+++ Texte fourni
Compte rendu de l’entrevue de l’APLV avec la présidente de la mission sur les langues vivantes

vendredi 8 juin 2018

Une délégation de l’APLV a été reçue le mardi 5 juin par Madame Chantal Manes, Inspectrice Générale d’anglais et co-présidente de la mission chargée de proposer au Ministre de l’Éducation Nationale un plan pour améliorer les performances des élèves dans le domaine des langues vivantes. Cette délégation était composée de Françoise Du, présidente de l’association, Jean-Luc Breton, Jean-Marc Delagneau et Norah Leroy.

Les objectifs de l’APLV lors de cette entrevue concordaient avec ceux que le ministère affiche et que Madame Manes a rappelés en préambule : rendre l’enseignement plus efficace pour les élèves. Nous avons donc pu faire état de tout ce qui, aujourd’hui et dans la réforme annoncée par le ministère, nous paraît faire obstacle à la réussite des élèves en langues vivantes.

L’enseignement élémentaire :
Les deux axes de nos interventions ont été le niveau des étudiants se destinant au professorat des écoles et l’absence d’épreuve de langue au concours de recrutement de ces professeurs, absence qui induit, de la part d’étudiants soumis à une charge de travail très lourde et complexe, une baisse de l’investissement, qui, évidemment, a ensuite un impact sur leur niveau et leur motivation à enseigner une langue à leurs élèves.
L’APLV a rappelé sa revendication d’une épreuve de langue et de didactique des langues au CRPE.
Par ailleurs, l’horaire dévolu par la plupart des ÉSPÉ à l’enseignement des langues et à leur didactique est très insuffisant. La faiblesse des horaires rend tout progrès impossible et la mobilité est quasi inexistante à ce niveau.
L’autonomie des ÉSPÉ est aussi un problème. Une harmonisation entre les différentes écoles de formation serait souhaitable.
Le dernier point que nous avons soulevé est celui de la pression subie par les enseignants des ÉSPÉ pour valider les niveaux des étudiants et faire réussir tout le monde. Cette pression amène les équipes enseignantes à admettre des candidats qui ne sont absolument pas au niveau pour enseigner une langue vivante à des enfants, notamment dans le domaine de la phonologie.
Notre interlocutrice a posé de nombreuses questions sur ces points et a semblé considérer que nos demandes étaient logiques et pertinentes.

Le collège :
L’APLV a déploré l’absence des langues vivantes aux épreuves du diplôme national du brevet. Comme dans le cas des étudiants d’ESPE, cette absence est un facteur de désinvestissement pour les élèves de 3e. Madame Manes a convenu de cette réalité, mais doute que le Ministère souhaite revenir sur le collège dans un proche avenir.
Nous avons également signalé que, comme nous l’avions prédit lors de la mise en place de la réforme du collège, les langues sont tout à fait marginalisées et instrumentalisées dans les EPI. Cependant, les EPI ayant quasiment disparu des cursus de collège, ce point n’est plus central.
++++++
Tâches demandées:
• A. Traduisez en anglais cette phrase du compte rendu de l’entrevue de l’APLV : « L’APLV a rappelé sa revendication d’une épreuve de langue et de didactique des langues au CRPE. »
• B. Prolongez le compte rendu de l’entrevue de l’APLV au-delà de sa dernière phrase.
+++ Partie données
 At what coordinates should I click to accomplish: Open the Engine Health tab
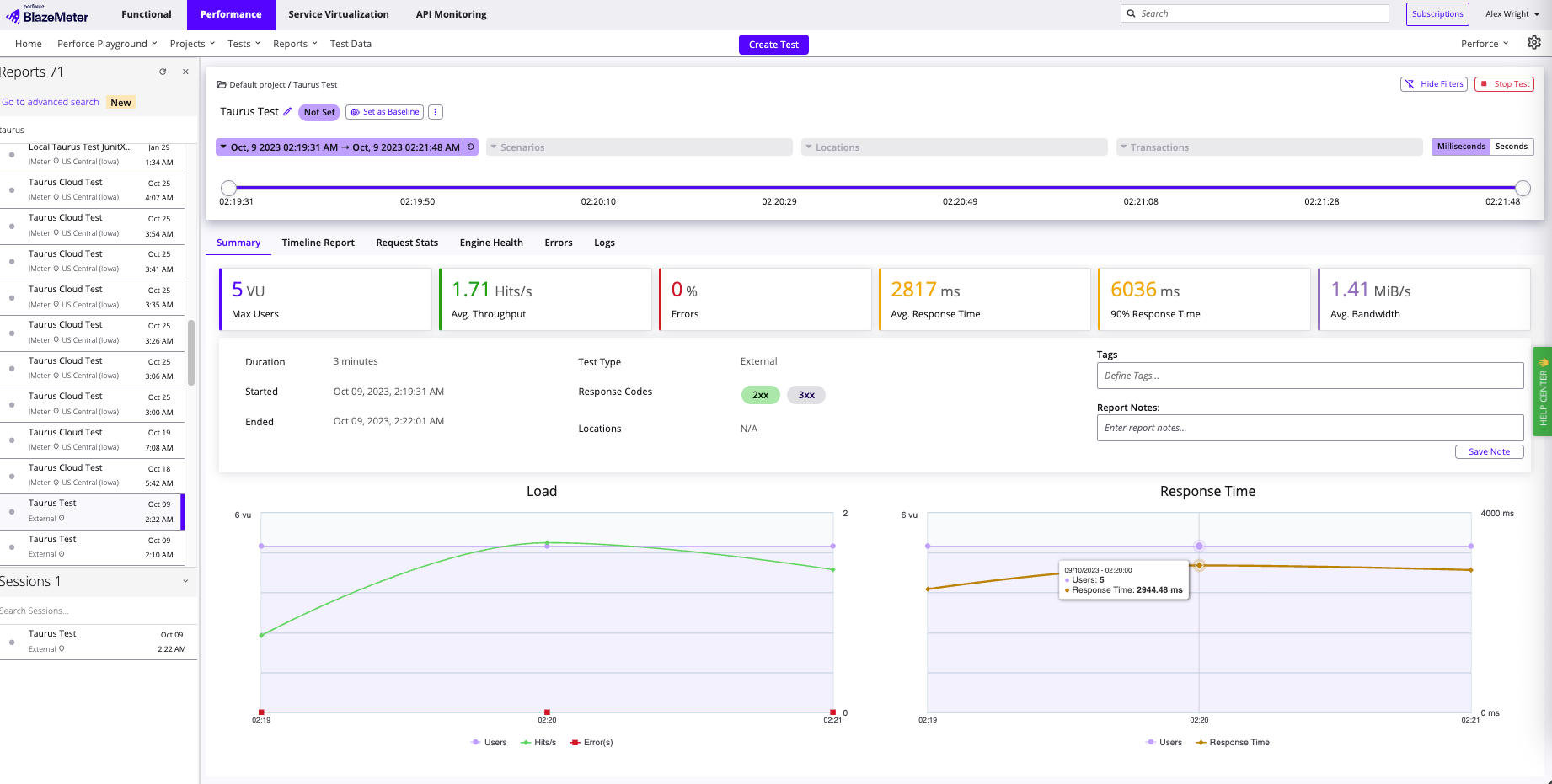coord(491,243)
++++++
+++ Partie données
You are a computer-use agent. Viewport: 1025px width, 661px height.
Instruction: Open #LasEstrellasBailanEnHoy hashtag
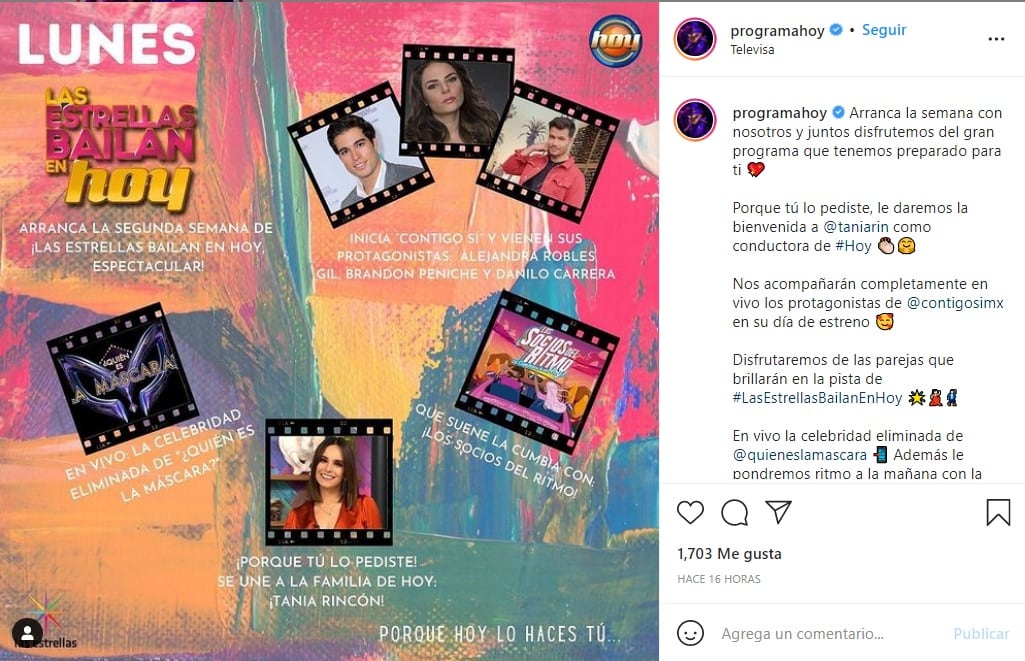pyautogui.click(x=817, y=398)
++++++
+++ Partie données
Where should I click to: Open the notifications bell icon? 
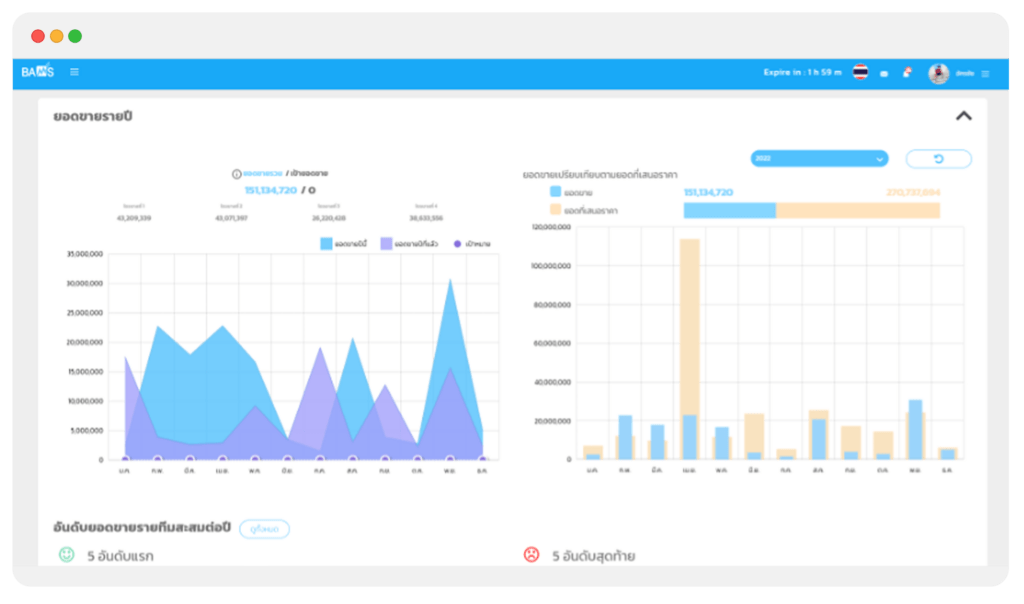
++++++
Réponses par tâche:
• A. The APLV reiterated its demand for a language and language-teaching methodology exam in the CRPE.

• B.
Le lycée :
La rencontre avec la mission co-présidée par Madame Manes étant pour l’APLV un jalon dans une longue suite d’entrevues et d’interventions sur la réforme du lycée et du baccalauréat, nous avons repris nos principaux sujets de préoccupation : maintien des évaluations terminales dans toutes les activités langagières et évaluation de l’oral par des professeurs ; certifications venant en sus des épreuves du baccalauréat ; effectifs et horaires.
Notre interlocutrice nous a rassurés sur les deux premiers points mais a indiqué que le ministère n’accepterait pas une augmentation de l’horaire hebdomadaire de langue.
Elle ne semble pas très favorable non plus à certains aménagements que l’APLV réclame depuis des mois, comme l’ouverture d’autres spécialités incluant les langues, qui nous paraît nécessaire vu les enjeux européens ou internationaux de nombreux métiers des secteurs administratifs, scientifiques, techniques, tertiaires et économiques. Nous avons également demandé que les langues puissent apparaître dans la liste des enseignements facultatifs, puisque d’autres disciplines (comme les mathématiques, les arts ou l’EPS) y figurent tout en étant aussi présentes dans le socle commun ou les spécialités, mais Madame Manes nous a répondu que son souci était d’améliorer le niveau de tous dans le tronc commun plutôt que celui de certains en multipliant les enseignements complémentaires.
En refusant d’augmenter l’horaire de langues vivantes, ou du moins d’en demander avec insistance l’augmentation si elle ne relève pas de leurs compétences, nos différents interlocuteurs au ministère développent des discours utopiques, voire magiques, qui vont à l’encontre des objectifs affichés et souhaités, c’est-à-dire l’amélioration du niveau de compétence des élèves et celle des capacités du pays à conquérir des marchés à l’exportation. Plutôt que d’offrir des horaires suffisants et des effectifs allégés pour une vraie pratique orale, on encouragera, sans préciser comment, l’utilisation des langues en DNL, dans l’établissement, à la maison, ainsi que la mobilité des élèves, alors même que le cadre administratif et légal devient chaque année plus complexe. Il y a visiblement au sein du ministère une barrière dogmatique contre la prise de décisions budgétaires impérativement nécessaires pour l’amélioration des conditions de travail des professeurs et des élèves, ce qui nuit in fine à l’efficacité de l’enseignement de notre discipline.

L’enseignement supérieur :
Bien que ce domaine soit en dehors des compétences de la mission co-présidée par Madame Manes, l’APLV a souhaité évoquer ce niveau d’enseignement aussi, parce qu’il est en cohérence avec les autres domaines.
Comme les ÉSPÉ, les autres composantes de l’enseignement supérieur sont soumises aux ruptures entre niveau attesté en fin de terminale et niveau réel à la licence ou au master et à la disparité entre universités, tant au niveau du volume horaire, du nombre de langues proposées, du choix des langues, du fait même de proposer des cours sur la base du volontariat ou de manière obligatoire, intégrés ou non aux maquettes des cursus.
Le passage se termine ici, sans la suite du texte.